Segundo o South China Morning Post, Barroso ressaltou que a China tem "marcado mais pontos" recentemente, não apenas pela expansão de sua economia, mas também pela forma como tem se posicionado diante de eventos globais.
Ele citou, como pano de fundo, as tensões provocadas pelas tarifas impostas pelo presidente dos EUA, Donald Trump, e pela recente ameaça de anexação da Groenlândia.
Sem mencionar diretamente Washington, Barroso classificou o ambiente internacional como "volátil", "imprevisível" e "perigoso", marcado por uma crescente competição entre grandes potências em que a postura chinesa tem chamado atenção de analistas e líderes políticos, destaca a apuração.
O professor Chen Zhiwu, da Universidade de Hong Kong, reforçou à mídia asiática essa percepção ao afirmar que a China tem ganhado vantagem justamente por não replicar as ações dos EUA. Segundo ele, Pequim tem se beneficiado ao adotar uma postura mais observadora diante das decisões de Trump.

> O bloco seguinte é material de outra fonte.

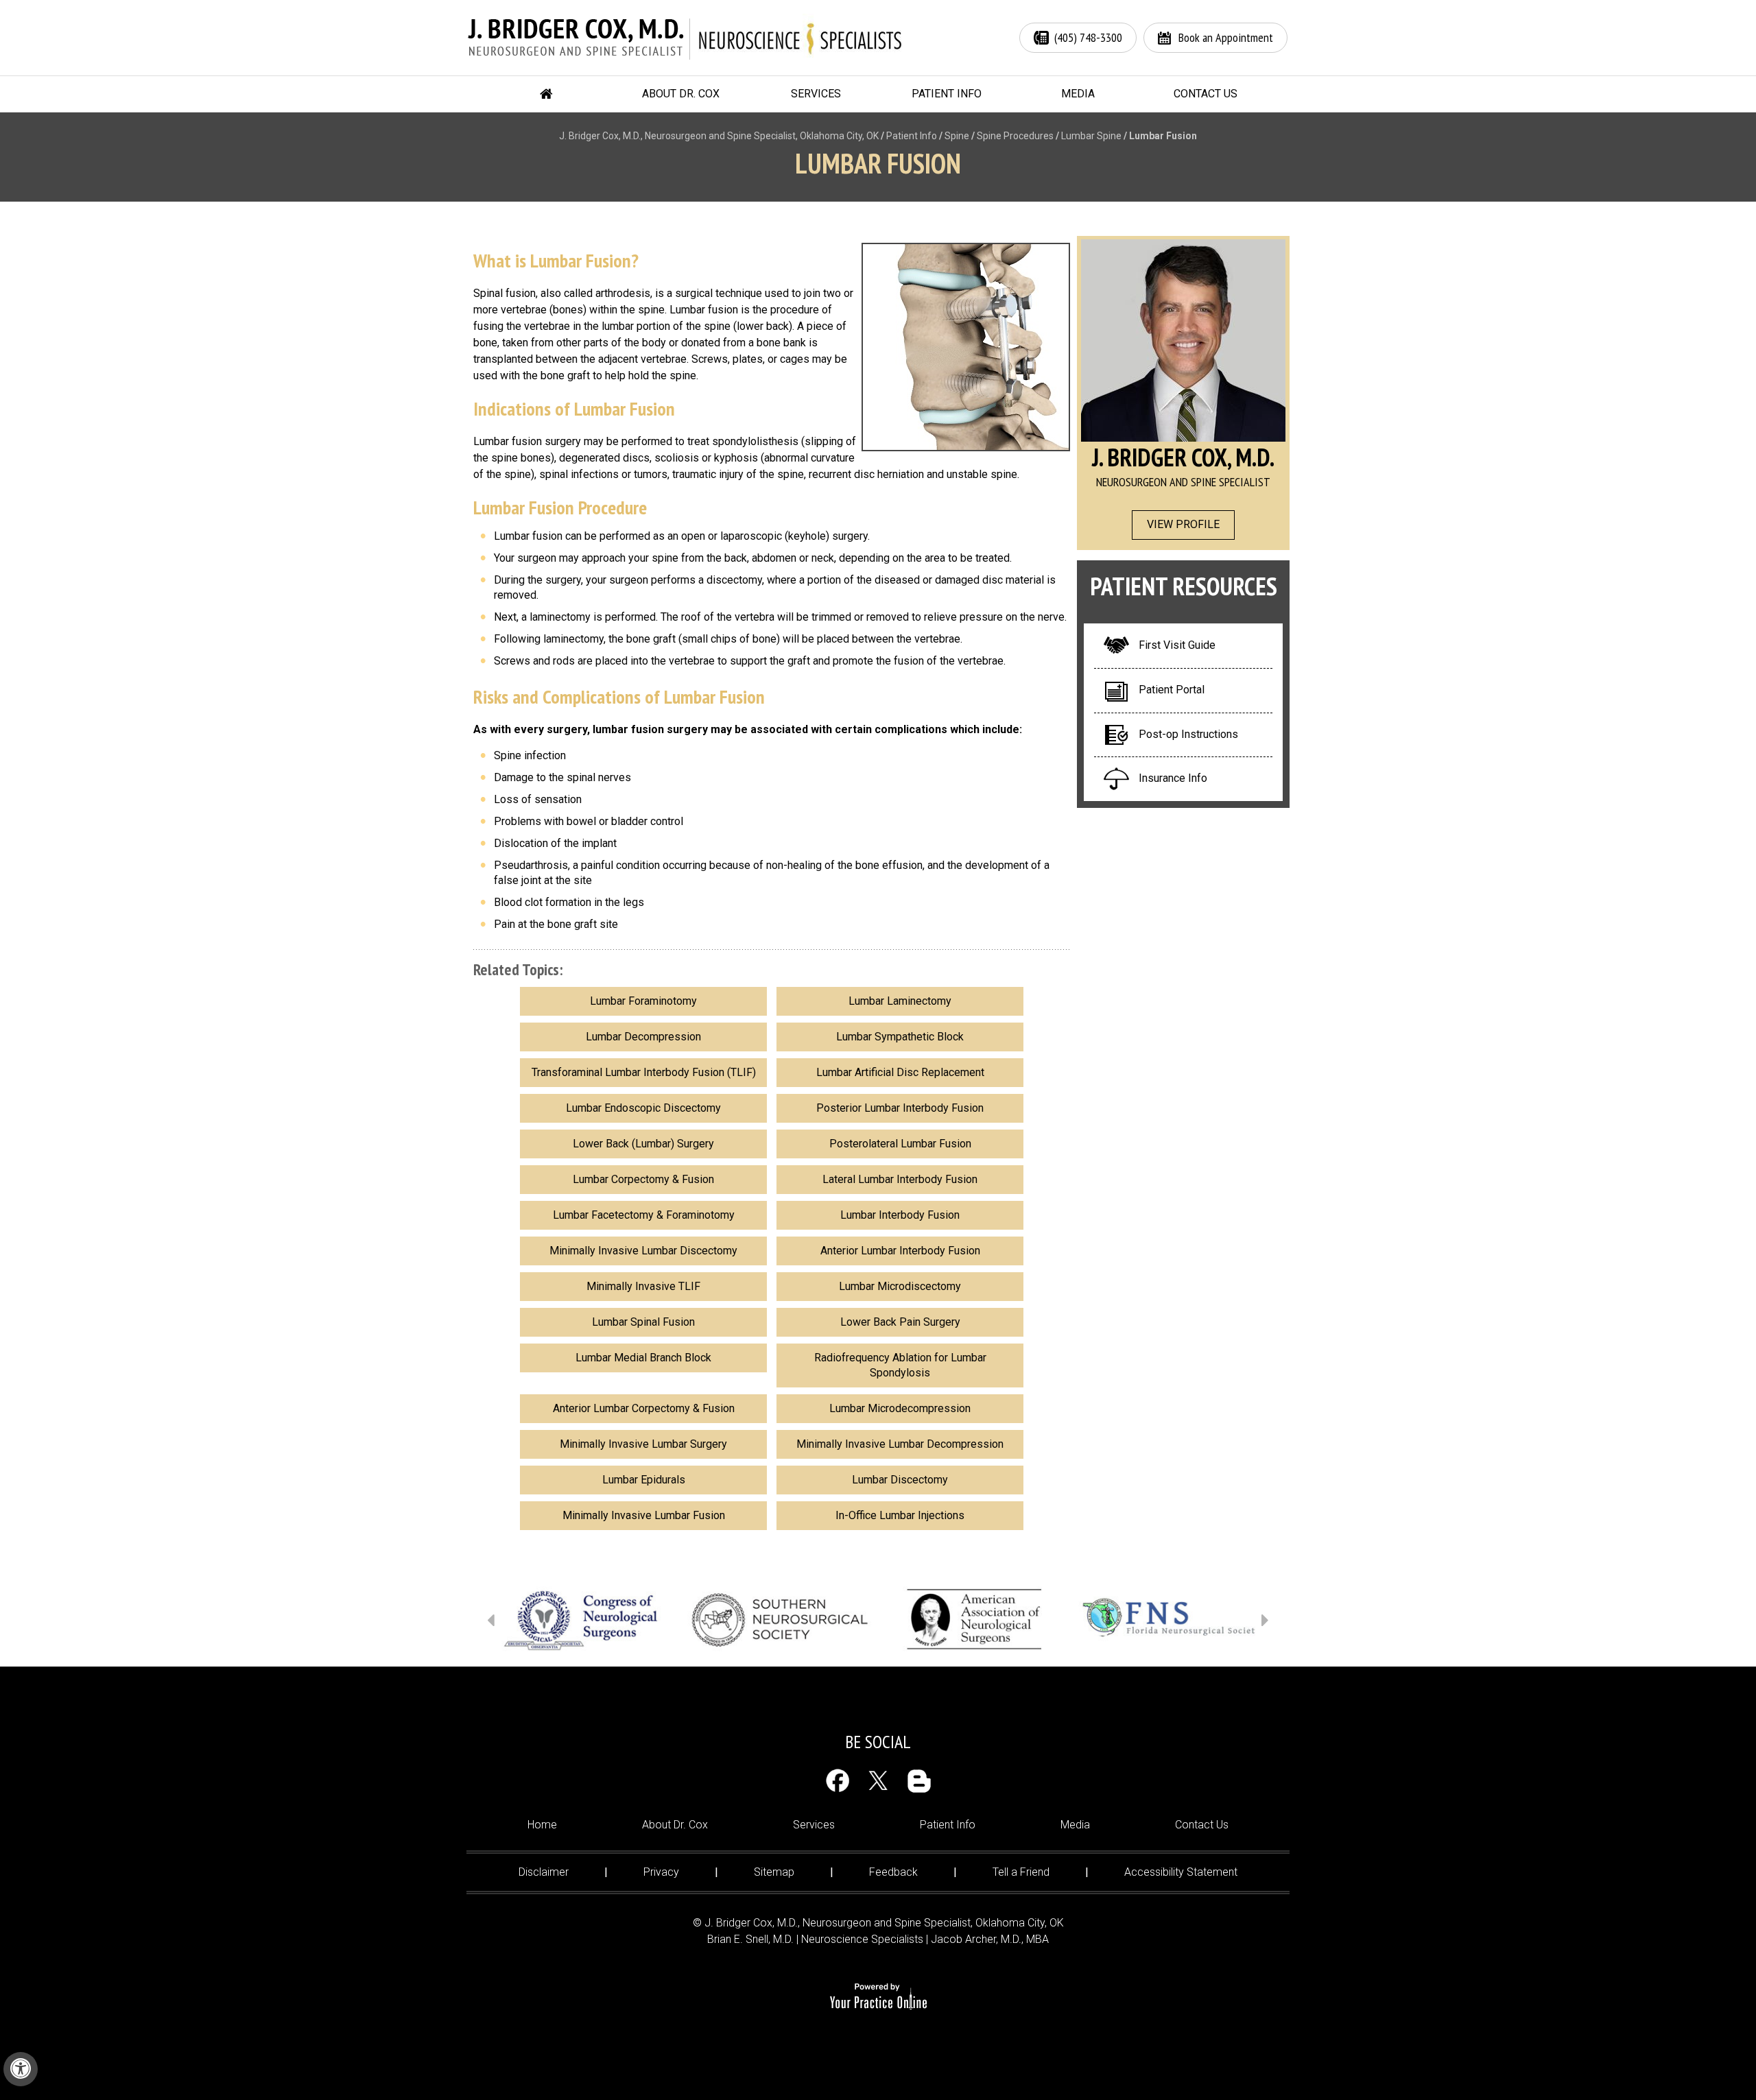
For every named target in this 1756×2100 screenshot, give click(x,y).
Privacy (661, 1871)
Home (546, 94)
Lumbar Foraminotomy (643, 1000)
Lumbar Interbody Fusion (900, 1214)
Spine (957, 135)
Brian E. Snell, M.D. (750, 1939)
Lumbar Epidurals (643, 1479)
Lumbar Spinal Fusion (643, 1321)
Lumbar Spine (1091, 135)
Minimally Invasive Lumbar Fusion (643, 1515)
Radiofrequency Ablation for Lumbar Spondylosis (900, 1365)
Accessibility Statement (1180, 1871)
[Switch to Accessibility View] (20, 2069)
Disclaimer (544, 1871)
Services (816, 93)
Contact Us (1205, 93)
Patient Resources (1183, 586)
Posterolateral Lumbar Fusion (900, 1143)
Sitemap (774, 1871)
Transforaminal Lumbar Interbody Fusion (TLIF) (644, 1072)
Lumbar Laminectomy (900, 1000)
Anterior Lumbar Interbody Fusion (900, 1250)
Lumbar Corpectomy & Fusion (643, 1179)
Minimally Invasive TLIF (643, 1286)
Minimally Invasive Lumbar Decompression (900, 1444)
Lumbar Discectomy (900, 1479)
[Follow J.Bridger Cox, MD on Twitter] (878, 1780)
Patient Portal (1172, 689)
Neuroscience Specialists (862, 1939)
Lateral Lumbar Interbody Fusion (899, 1179)
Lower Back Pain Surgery (900, 1321)
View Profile (1183, 524)
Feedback (893, 1871)
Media (1078, 93)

Durante o fórum, Barroso também destacou o papel da Europa como peça essencial na ordem global, ao lado de EUA e China. Ele lembrou que o bloco europeu concluiu recentemente o acordo de livre comércio com o Mercosul, após três décadas de negociações, e que um pacto com a Índia está próximo.
O ex-presidente da Comissão Europeia também defendeu que a Europa não deve ser subestimada e que, diante das incertezas globais, alianças, cooperação e abertura comercial são fundamentais, destacando que fortalecer parcerias e manter o compromisso com o multilateralismo é indispensável.